WHAT YOU WILL DO
Retype exactly the span of lines below from the one with "1960x1050 pixels." through the one with "Screen dimensions: 312x557". Do not include pictures.

Stored entries

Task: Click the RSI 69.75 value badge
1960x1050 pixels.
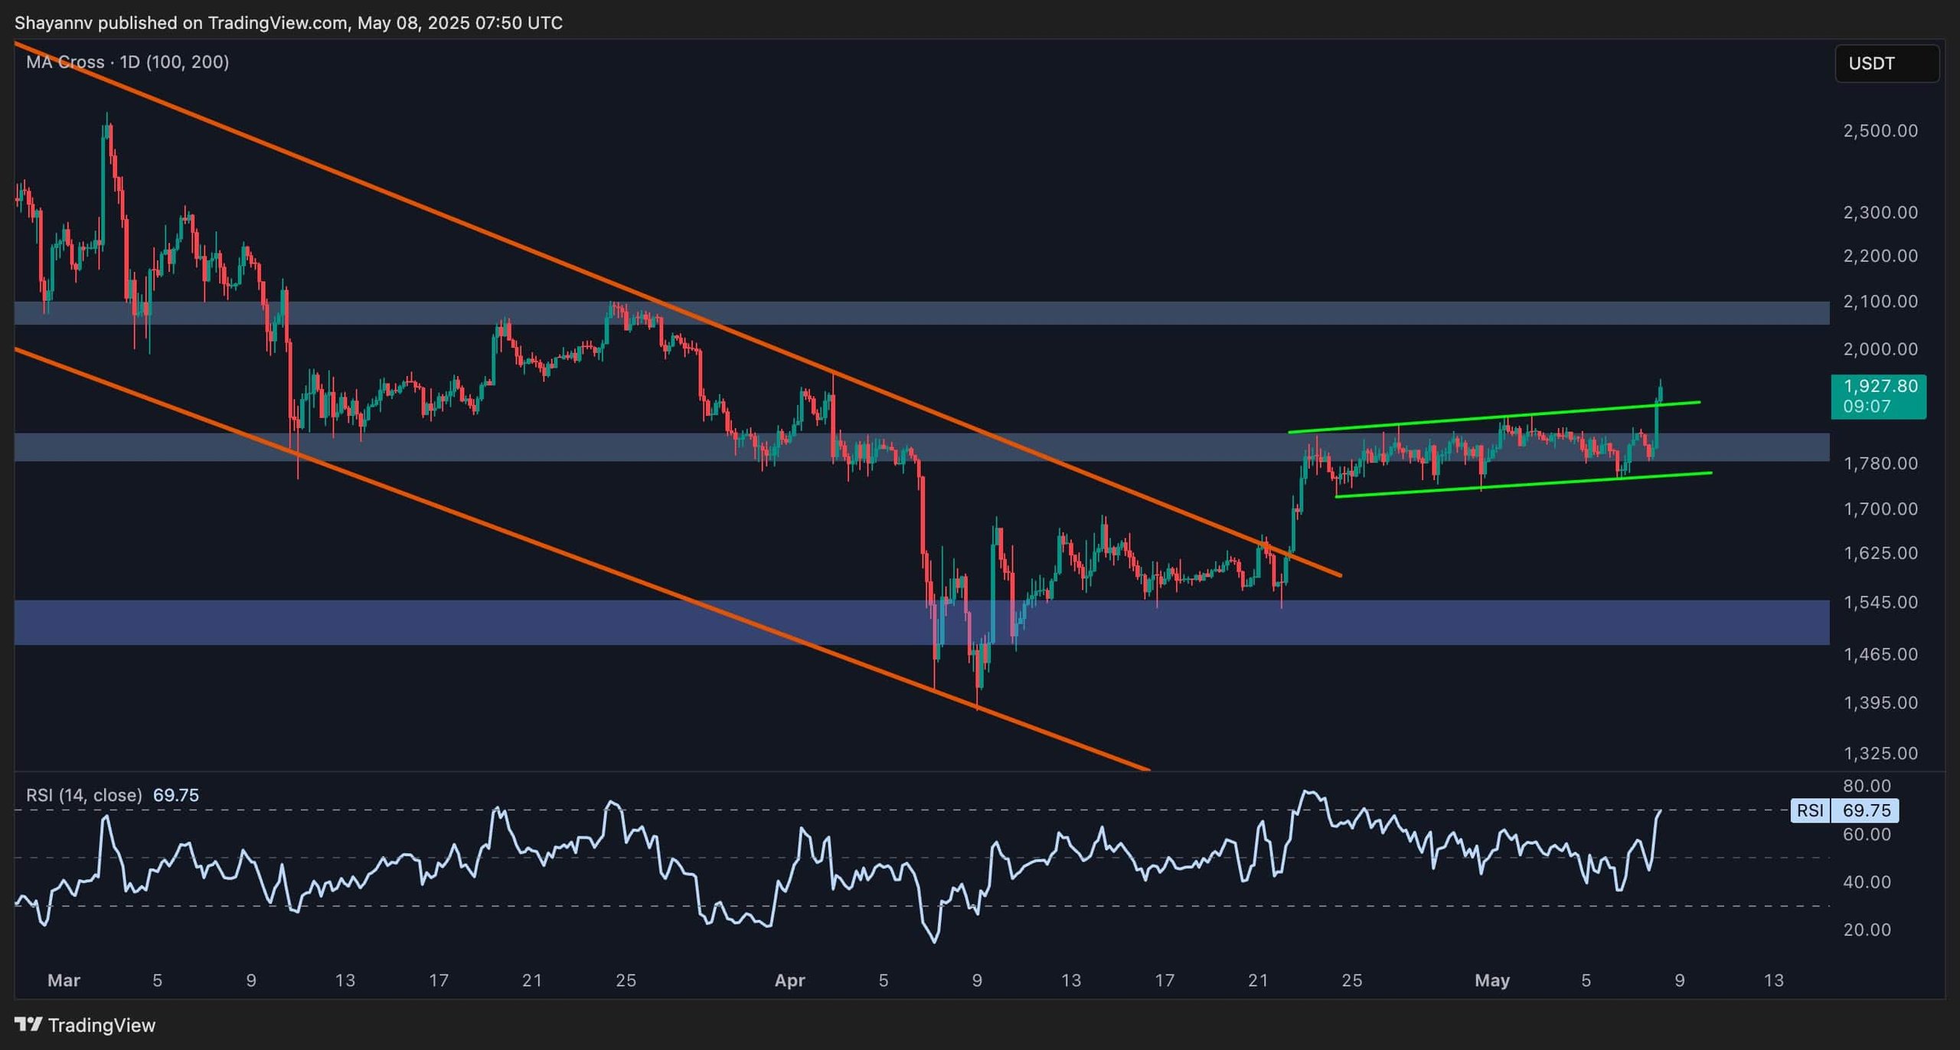Action: point(1844,810)
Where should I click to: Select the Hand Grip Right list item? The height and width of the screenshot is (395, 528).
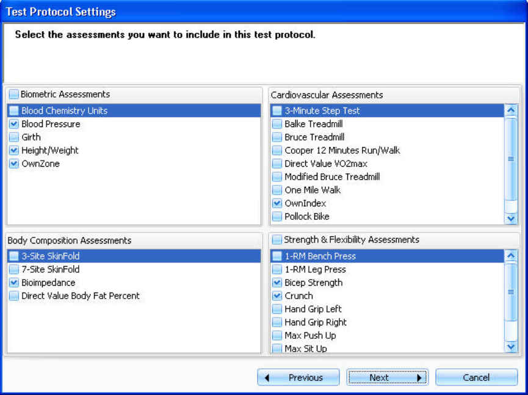315,322
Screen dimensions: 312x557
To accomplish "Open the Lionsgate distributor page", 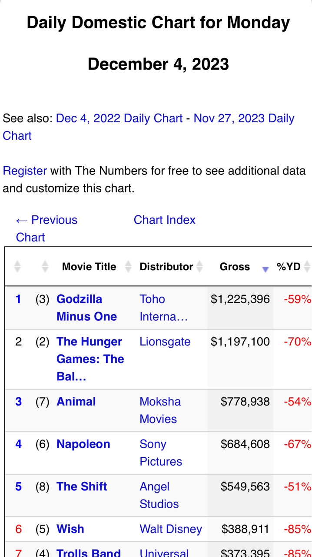I will tap(165, 342).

EXPECTED ANSWER
1960x1050 pixels.
Action: point(1844,810)
Where should I click to: Select the Hand Grip Right list item? The height and width of the screenshot is (395, 528).
315,322
Screen dimensions: 312x557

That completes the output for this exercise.